Euro 2016: Meet the player who scored 'the most important goal in the history of Portuguese football'

The World
Soccer player bites his with a trophy on the field

Portugal's Éder celebrates with the trophy after winning Euro 2016. In a year where migrants have dominated European news, it seems appropriate that the continent's biggest soccer goal was scored by an immigrant from Guinea-Bissau.

Kai Pfaffenbach/Reuters

In Portugal's 1-0 defeat of France 1-0 to win the European Championship, a most unexpected player struck the winning shot.

"No exaggeration, it was the most important goal in the history of Portuguese football," says the BBC's Steve Crossman.

It's a spectacular strike. Just watch:

It came from the foot of Éder Lopes, who is originally from Guinea Bissau.

"He moved to Portugal as a really young kid. Basically, his parents in Guinea Bissau couldn't afford his upkeep. So they had to let him go," says Crossman. "He went to Portugal. He was raised not far from the capital of Lisbon in a foster home. He came through there. At that time, after having such a hard start to life, just to see him succeed in life is enough."

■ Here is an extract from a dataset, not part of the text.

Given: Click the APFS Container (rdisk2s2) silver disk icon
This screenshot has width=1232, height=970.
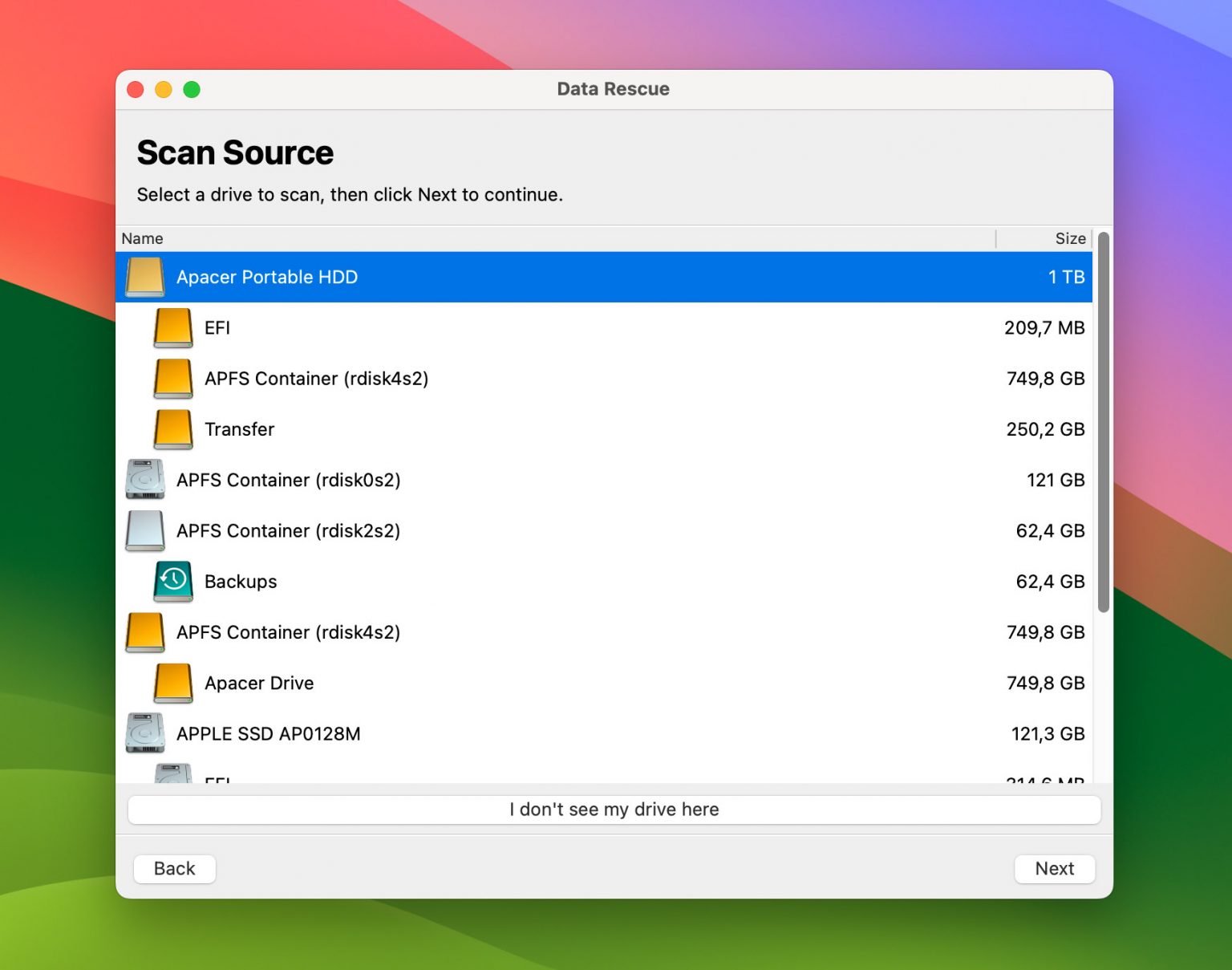Looking at the screenshot, I should coord(144,530).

But he did more. He made it as a professional footballer. He hit the day's only goal in the 109th minute, while Portuguese superstar Cristiano Ronaldo stood on the sidelines with an injury. Éder probably wouldn't ever have been in the match without Ronaldo's injury.

"I think it's real fitting because the great son of Portuguese football — the late, great, Eusebio — was born in Africa, too. Mozambique. He was popular there and he really stood up for African football," Crossman says. "So another son of Africa scored an absolutely vital goal."

More about Eusebio: The soccer world says goodbye to a legend

After the game, Éder told Crossman that he's proud of being from Guinea Bissau — and proud as well to play for Portugal. 

Rebounding from injuries and tough luck playing in the UK, he sent what would be seen as a prophetic message on Facebook when Portugal played its first match in the tournament on June 14.

"Go ahead," it read. "Underestimate me."